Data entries
####

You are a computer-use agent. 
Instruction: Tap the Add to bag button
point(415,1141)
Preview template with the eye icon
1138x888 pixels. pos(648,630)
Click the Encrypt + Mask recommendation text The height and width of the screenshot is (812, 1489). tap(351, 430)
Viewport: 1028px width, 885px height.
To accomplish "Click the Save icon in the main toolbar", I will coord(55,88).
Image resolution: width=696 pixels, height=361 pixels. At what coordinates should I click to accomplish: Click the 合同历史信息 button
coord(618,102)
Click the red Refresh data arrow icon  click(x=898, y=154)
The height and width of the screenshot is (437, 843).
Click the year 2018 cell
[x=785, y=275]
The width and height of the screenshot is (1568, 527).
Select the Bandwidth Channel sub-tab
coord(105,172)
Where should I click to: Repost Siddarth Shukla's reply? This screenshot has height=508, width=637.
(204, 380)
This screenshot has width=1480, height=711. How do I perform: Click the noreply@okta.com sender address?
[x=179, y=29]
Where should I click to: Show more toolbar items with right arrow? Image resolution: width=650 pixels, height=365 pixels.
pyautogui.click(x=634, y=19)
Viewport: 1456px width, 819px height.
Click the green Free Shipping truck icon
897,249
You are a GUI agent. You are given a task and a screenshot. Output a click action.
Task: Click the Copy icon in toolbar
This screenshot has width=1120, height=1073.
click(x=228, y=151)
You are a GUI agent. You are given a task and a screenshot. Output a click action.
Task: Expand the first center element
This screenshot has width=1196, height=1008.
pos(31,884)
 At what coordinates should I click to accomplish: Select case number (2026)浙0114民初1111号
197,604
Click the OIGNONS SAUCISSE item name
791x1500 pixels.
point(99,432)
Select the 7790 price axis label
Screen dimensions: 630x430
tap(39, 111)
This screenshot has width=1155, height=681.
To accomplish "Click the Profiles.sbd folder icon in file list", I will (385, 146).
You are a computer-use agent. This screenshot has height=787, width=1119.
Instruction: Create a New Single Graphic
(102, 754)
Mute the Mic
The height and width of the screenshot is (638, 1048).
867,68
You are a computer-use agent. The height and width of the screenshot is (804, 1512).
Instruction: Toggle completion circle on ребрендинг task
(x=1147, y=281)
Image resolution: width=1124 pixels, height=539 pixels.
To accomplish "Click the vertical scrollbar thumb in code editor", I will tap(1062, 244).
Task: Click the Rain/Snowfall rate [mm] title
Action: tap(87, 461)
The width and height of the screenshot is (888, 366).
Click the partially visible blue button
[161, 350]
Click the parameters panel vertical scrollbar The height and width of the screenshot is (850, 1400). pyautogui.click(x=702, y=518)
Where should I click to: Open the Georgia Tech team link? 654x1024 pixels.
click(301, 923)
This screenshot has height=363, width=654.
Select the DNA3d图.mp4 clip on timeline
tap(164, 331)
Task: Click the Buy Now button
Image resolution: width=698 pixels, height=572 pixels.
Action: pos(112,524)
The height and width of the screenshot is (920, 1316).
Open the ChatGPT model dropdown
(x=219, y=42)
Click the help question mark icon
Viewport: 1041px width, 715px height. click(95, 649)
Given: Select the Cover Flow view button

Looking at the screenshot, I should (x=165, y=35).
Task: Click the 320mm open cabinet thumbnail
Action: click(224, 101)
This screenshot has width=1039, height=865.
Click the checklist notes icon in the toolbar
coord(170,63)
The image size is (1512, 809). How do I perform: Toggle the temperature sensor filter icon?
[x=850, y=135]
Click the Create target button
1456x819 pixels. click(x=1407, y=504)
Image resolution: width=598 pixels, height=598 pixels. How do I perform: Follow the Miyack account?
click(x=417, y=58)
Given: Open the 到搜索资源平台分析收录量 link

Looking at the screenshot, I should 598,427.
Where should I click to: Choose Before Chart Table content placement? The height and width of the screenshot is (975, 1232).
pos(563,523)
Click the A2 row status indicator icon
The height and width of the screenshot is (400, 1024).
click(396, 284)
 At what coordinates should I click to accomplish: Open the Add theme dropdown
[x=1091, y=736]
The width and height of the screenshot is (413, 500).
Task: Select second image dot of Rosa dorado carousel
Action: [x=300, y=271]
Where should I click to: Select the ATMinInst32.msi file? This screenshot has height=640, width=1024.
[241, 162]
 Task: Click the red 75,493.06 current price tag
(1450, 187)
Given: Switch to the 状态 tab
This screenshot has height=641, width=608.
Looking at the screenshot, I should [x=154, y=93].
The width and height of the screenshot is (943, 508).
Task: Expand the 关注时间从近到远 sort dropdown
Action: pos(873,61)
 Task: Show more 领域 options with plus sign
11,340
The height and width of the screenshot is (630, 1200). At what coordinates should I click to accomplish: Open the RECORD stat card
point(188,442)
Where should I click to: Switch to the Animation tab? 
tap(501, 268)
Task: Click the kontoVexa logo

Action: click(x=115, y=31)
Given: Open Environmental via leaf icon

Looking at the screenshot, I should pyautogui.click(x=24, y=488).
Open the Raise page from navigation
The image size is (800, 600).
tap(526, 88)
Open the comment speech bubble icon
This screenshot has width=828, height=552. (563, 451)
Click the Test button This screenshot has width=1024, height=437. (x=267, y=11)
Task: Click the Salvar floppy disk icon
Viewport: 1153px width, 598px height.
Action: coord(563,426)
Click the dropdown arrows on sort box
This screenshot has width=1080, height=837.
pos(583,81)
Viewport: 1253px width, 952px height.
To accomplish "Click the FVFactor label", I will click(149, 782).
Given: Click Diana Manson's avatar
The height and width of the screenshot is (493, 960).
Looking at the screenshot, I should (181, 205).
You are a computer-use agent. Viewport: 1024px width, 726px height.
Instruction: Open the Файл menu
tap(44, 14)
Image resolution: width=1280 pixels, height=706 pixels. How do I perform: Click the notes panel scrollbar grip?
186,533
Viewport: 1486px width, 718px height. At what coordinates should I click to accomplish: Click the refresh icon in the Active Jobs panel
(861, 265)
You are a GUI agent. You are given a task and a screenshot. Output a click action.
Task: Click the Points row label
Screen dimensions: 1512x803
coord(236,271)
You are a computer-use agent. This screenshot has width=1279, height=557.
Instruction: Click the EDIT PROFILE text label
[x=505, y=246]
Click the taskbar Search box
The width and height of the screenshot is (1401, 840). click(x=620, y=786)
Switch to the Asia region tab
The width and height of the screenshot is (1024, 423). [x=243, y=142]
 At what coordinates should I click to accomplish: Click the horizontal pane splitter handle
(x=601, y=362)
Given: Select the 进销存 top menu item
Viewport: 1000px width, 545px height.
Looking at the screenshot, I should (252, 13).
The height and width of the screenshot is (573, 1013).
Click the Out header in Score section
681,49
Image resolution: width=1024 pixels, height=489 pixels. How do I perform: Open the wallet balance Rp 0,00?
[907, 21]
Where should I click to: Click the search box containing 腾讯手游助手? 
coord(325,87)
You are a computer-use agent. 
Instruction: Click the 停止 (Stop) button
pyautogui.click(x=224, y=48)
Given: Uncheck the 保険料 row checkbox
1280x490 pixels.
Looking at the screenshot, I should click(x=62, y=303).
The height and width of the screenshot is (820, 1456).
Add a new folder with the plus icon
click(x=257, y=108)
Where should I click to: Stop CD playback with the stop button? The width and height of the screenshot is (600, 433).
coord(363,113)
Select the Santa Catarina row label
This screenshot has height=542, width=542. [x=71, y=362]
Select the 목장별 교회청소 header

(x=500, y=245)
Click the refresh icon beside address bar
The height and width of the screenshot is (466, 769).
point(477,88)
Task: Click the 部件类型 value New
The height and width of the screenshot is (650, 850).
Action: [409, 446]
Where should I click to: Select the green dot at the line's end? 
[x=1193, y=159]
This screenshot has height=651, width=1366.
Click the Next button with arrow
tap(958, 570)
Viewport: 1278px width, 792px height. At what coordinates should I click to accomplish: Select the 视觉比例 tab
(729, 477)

####

YOUR GOAL
Your task is to transcribe all of the entries word for word.

EXERCISE SOLUTION
You are a computer-use agent. 
Instruction: Tap the Add to bag button
point(415,1141)
Preview template with the eye icon
1138x888 pixels. pos(648,630)
Click the Encrypt + Mask recommendation text The height and width of the screenshot is (812, 1489). tap(351, 430)
Viewport: 1028px width, 885px height.
To accomplish "Click the Save icon in the main toolbar", I will coord(55,88).
Image resolution: width=696 pixels, height=361 pixels. At what coordinates should I click to accomplish: Click the 合同历史信息 button
coord(618,102)
Click the red Refresh data arrow icon  click(x=898, y=154)
The height and width of the screenshot is (437, 843).
Click the year 2018 cell
[x=785, y=275]
The width and height of the screenshot is (1568, 527).
Select the Bandwidth Channel sub-tab
coord(105,172)
Where should I click to: Repost Siddarth Shukla's reply? This screenshot has height=508, width=637.
(204, 380)
This screenshot has width=1480, height=711. How do I perform: Click the noreply@okta.com sender address?
[x=179, y=29]
Where should I click to: Show more toolbar items with right arrow? Image resolution: width=650 pixels, height=365 pixels.
pyautogui.click(x=634, y=19)
Viewport: 1456px width, 819px height.
Click the green Free Shipping truck icon
897,249
You are a GUI agent. You are given a task and a screenshot. Output a click action.
Task: Click the Copy icon in toolbar
This screenshot has width=1120, height=1073.
click(x=228, y=151)
You are a GUI agent. You are given a task and a screenshot. Output a click action.
Task: Expand the first center element
This screenshot has width=1196, height=1008.
pos(31,884)
 At what coordinates should I click to accomplish: Select case number (2026)浙0114民初1111号
197,604
Click the OIGNONS SAUCISSE item name
791x1500 pixels.
point(99,432)
Select the 7790 price axis label
Screen dimensions: 630x430
tap(39, 111)
This screenshot has width=1155, height=681.
To accomplish "Click the Profiles.sbd folder icon in file list", I will (385, 146).
You are a computer-use agent. This screenshot has height=787, width=1119.
Instruction: Create a New Single Graphic
(102, 754)
Mute the Mic
The height and width of the screenshot is (638, 1048).
867,68
You are a computer-use agent. The height and width of the screenshot is (804, 1512).
Instruction: Toggle completion circle on ребрендинг task
(x=1147, y=281)
Image resolution: width=1124 pixels, height=539 pixels.
To accomplish "Click the vertical scrollbar thumb in code editor", I will tap(1062, 244).
Task: Click the Rain/Snowfall rate [mm] title
Action: tap(87, 461)
The width and height of the screenshot is (888, 366).
Click the partially visible blue button
[161, 350]
Click the parameters panel vertical scrollbar The height and width of the screenshot is (850, 1400). pyautogui.click(x=702, y=518)
Where should I click to: Open the Georgia Tech team link? 654x1024 pixels.
click(301, 923)
This screenshot has height=363, width=654.
Select the DNA3d图.mp4 clip on timeline
tap(164, 331)
Task: Click the Buy Now button
Image resolution: width=698 pixels, height=572 pixels.
Action: pos(112,524)
The height and width of the screenshot is (920, 1316).
Open the ChatGPT model dropdown
(x=219, y=42)
Click the help question mark icon
Viewport: 1041px width, 715px height. click(95, 649)
Given: Select the Cover Flow view button

Looking at the screenshot, I should (x=165, y=35).
Task: Click the 320mm open cabinet thumbnail
Action: click(224, 101)
This screenshot has width=1039, height=865.
Click the checklist notes icon in the toolbar
coord(170,63)
The image size is (1512, 809). How do I perform: Toggle the temperature sensor filter icon?
[x=850, y=135]
Click the Create target button
1456x819 pixels. click(x=1407, y=504)
Image resolution: width=598 pixels, height=598 pixels. How do I perform: Follow the Miyack account?
click(x=417, y=58)
Given: Open the 到搜索资源平台分析收录量 link

Looking at the screenshot, I should 598,427.
Where should I click to: Choose Before Chart Table content placement? The height and width of the screenshot is (975, 1232).
pos(563,523)
Click the A2 row status indicator icon
The height and width of the screenshot is (400, 1024).
click(396, 284)
 At what coordinates should I click to accomplish: Open the Add theme dropdown
[x=1091, y=736]
The width and height of the screenshot is (413, 500).
Task: Select second image dot of Rosa dorado carousel
Action: [x=300, y=271]
Where should I click to: Select the ATMinInst32.msi file? This screenshot has height=640, width=1024.
[241, 162]
 Task: Click the red 75,493.06 current price tag
(1450, 187)
Given: Switch to the 状态 tab
This screenshot has height=641, width=608.
Looking at the screenshot, I should [x=154, y=93].
The width and height of the screenshot is (943, 508).
Task: Expand the 关注时间从近到远 sort dropdown
Action: pos(873,61)
 Task: Show more 领域 options with plus sign
11,340
The height and width of the screenshot is (630, 1200). At what coordinates should I click to accomplish: Open the RECORD stat card
point(188,442)
Where should I click to: Switch to the Animation tab? 
tap(501, 268)
Task: Click the kontoVexa logo

Action: click(x=115, y=31)
Given: Open Environmental via leaf icon

Looking at the screenshot, I should pyautogui.click(x=24, y=488).
Open the Raise page from navigation
The image size is (800, 600).
tap(526, 88)
Open the comment speech bubble icon
This screenshot has width=828, height=552. (563, 451)
Click the Test button This screenshot has width=1024, height=437. (x=267, y=11)
Task: Click the Salvar floppy disk icon
Viewport: 1153px width, 598px height.
Action: coord(563,426)
Click the dropdown arrows on sort box
This screenshot has width=1080, height=837.
pos(583,81)
Viewport: 1253px width, 952px height.
To accomplish "Click the FVFactor label", I will click(149, 782).
Given: Click Diana Manson's avatar
The height and width of the screenshot is (493, 960).
Looking at the screenshot, I should (181, 205).
You are a computer-use agent. Viewport: 1024px width, 726px height.
Instruction: Open the Файл menu
tap(44, 14)
Image resolution: width=1280 pixels, height=706 pixels. How do I perform: Click the notes panel scrollbar grip?
186,533
Viewport: 1486px width, 718px height. At what coordinates should I click to accomplish: Click the refresh icon in the Active Jobs panel
(861, 265)
You are a GUI agent. You are given a task and a screenshot. Output a click action.
Task: Click the Points row label
Screen dimensions: 1512x803
coord(236,271)
You are a computer-use agent. This screenshot has width=1279, height=557.
Instruction: Click the EDIT PROFILE text label
[x=505, y=246]
Click the taskbar Search box
The width and height of the screenshot is (1401, 840). click(x=620, y=786)
Switch to the Asia region tab
The width and height of the screenshot is (1024, 423). [x=243, y=142]
 At what coordinates should I click to accomplish: Click the horizontal pane splitter handle
(x=601, y=362)
Given: Select the 进销存 top menu item
Viewport: 1000px width, 545px height.
Looking at the screenshot, I should (252, 13).
The height and width of the screenshot is (573, 1013).
Click the Out header in Score section
681,49
Image resolution: width=1024 pixels, height=489 pixels. How do I perform: Open the wallet balance Rp 0,00?
[907, 21]
Where should I click to: Click the search box containing 腾讯手游助手? 
coord(325,87)
You are a computer-use agent. 
Instruction: Click the 停止 (Stop) button
pyautogui.click(x=224, y=48)
Given: Uncheck the 保険料 row checkbox
1280x490 pixels.
Looking at the screenshot, I should click(x=62, y=303).
The height and width of the screenshot is (820, 1456).
Add a new folder with the plus icon
click(x=257, y=108)
Where should I click to: Stop CD playback with the stop button? The width and height of the screenshot is (600, 433).
coord(363,113)
Select the Santa Catarina row label
This screenshot has height=542, width=542. [x=71, y=362]
Select the 목장별 교회청소 header

(x=500, y=245)
Click the refresh icon beside address bar
The height and width of the screenshot is (466, 769).
point(477,88)
Task: Click the 部件类型 value New
The height and width of the screenshot is (650, 850).
Action: [409, 446]
Where should I click to: Select the green dot at the line's end? 
[x=1193, y=159]
This screenshot has height=651, width=1366.
Click the Next button with arrow
tap(958, 570)
Viewport: 1278px width, 792px height. At what coordinates should I click to accomplish: Select the 视觉比例 tab
(729, 477)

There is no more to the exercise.